Con una primorosa fotografía en blanco y negro, que tanto ayuda a que sintamos con toda su crudeza el dolor y la angustia, Holland nos ofrece, casi con tintes de thriller, una panorámica encarnada de toda esa dimensión de Europa que con frecuencia no nos atrevemos a mirar. Un relato más que necesario en este peligroso momento de reacciones conservadoras y antiderechos que suelen usar justamente las migraciones y las personas que llegan escapando de su lugar de origen como atizador del miedo. La excusa perfecta para convertirnos en fortaleza, para reforzar el “nosotros” desde una lógica excluyente, para pasarnos por el arco del triunfo las declaraciones de derechos que solemnemente ratificamos.
El exceso de metraje y un excesivo regodeo en mostrar cómo la violación de derechos atraviesa cuerpos y almas, con el consiguiente riesgo de una cierta > del dolor, son los dos únicos elementos que le quitan valor a una cinta valiente y necesaria. Con un admirable vigor narrativo, Green border tiene el gran mérito de ofrecernos un relato encarnado en sujetos que aspiran, como tú y como yo, a construir sus vidas sin amenazas de pistolas, cárceles o bombas. Sin que el color de piel, ni los dioses a quienes rezan, ni el dinero que acumulan en sus maletas, sea un factor decisivo para ser reconocidos como sujetos de derechos. Todo ello, además, contado desde múltiples perspectivas – las personas refugiadas, la guardia de fronteras, los activistas - , lo cual nos permite enfrentarnos a las múltiples aristas que convergen en una realidad flagrante: la de esa frontera de la humanidad, de los derechos humanos, que representan quienes huyen de su lugar de origen buscando, como dijera Hannah Arendt, “el derecho a tener derechos”.
Holland consigue los mejores momentos de la película cuando nos acerca al rostro de los sujetos cuya dignidad está herida, cuando nos muestra cómo mujeres y menores son las más desoladas víctimas y cuando, en una apuesta por la esperanza, nos permite identificarnos con la psicóloga, Julia, que se conciencia y toma partido.
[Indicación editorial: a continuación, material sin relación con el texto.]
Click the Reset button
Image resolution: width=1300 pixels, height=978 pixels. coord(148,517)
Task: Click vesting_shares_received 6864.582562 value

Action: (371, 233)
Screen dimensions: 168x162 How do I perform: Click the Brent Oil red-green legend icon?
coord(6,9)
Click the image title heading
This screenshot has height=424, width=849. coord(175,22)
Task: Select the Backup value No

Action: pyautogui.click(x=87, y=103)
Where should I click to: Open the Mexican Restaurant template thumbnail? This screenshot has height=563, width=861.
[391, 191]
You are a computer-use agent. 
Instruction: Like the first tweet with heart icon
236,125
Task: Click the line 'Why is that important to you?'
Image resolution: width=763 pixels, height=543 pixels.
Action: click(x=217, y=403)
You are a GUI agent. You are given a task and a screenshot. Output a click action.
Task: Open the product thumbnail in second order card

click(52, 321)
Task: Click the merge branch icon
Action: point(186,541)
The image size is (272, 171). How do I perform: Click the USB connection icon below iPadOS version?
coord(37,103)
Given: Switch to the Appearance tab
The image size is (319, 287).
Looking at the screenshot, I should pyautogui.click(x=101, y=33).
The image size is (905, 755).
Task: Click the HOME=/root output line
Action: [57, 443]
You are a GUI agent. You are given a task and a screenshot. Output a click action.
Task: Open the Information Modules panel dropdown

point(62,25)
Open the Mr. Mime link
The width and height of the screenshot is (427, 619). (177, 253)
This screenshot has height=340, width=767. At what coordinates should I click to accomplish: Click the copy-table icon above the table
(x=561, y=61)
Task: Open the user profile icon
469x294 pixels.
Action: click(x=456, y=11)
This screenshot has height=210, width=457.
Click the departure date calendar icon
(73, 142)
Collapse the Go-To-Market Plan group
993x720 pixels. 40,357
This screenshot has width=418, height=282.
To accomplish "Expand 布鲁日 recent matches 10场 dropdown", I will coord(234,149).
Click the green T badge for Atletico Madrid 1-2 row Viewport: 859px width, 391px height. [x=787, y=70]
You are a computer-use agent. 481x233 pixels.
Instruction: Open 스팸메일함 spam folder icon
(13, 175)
Que abandona su lugar de comodidad y sale al bosque, esa metáfora terrorífica del lugar de todas las pesadillas. Como en los más horribles cuentos. De esta manera, la directora consigue que los espectadores acabemos sintiéndonos como ella o, como mínimo, como ese guarda fronterizo que vive en lucha entre el cumplimiento del deber y el insoportable peso que le supone ser cómplice de tanta locura. El hombre que va a ser padre y que contempla la vida, ahora más que nunca, como hermosa posibilidad de futuro.
Green border, que solo nos ofrece una imagen en color al principio, cuando contemplamos un bosque verde y frondoso, una frontera cargada de promesas que inmediatamente se torna en el blanco y el negro de los pies cuarteados y las espaldas bajo látigo, es una de esas películas que nos recuerdan que el cine es también aldabonazo. Una potencia que pone palabras a lo que los silencios enmascaran y que, en este caso concreto, convierte en cuerpos vivientes a una de las realidades más insoportables de esta Europa de los derechos que los sigue administrando en virtud de criterios excluyentes. Que alimenta el miedo y el odio, que es incapaz de creerse lo que dice la letra de sus tratados, que parece haber olvidado las grietas que en otros siglos dejaron al continente atravesado por la sangre. Green border es una película que incomoda y que duele. Porque, entre otras cosas, nos muestra cómo las personas refugiadas viven en una suerte de limbo, más cerca del infierno que de los sueños, y que ellas son, sin duda, la gran frontera de los derechos del siglo XXI. La herida sin cicatrizar de unas democracias europeas que se repliegan hacia sus ombligos y que parecen haberles cogido gusto a las alambradas. Como si no hubiéramos aprendido nada de la historia. Como si nuestras manos fueran las únicas con poder para administrar la dignidad. Como si hubiéramos olvidado que cabe otra manera de orquestar lo común, como nos demuestran los cinco jóvenes que al final de la película hacen música fuera del infierno. Ese horizonte de posibilidad.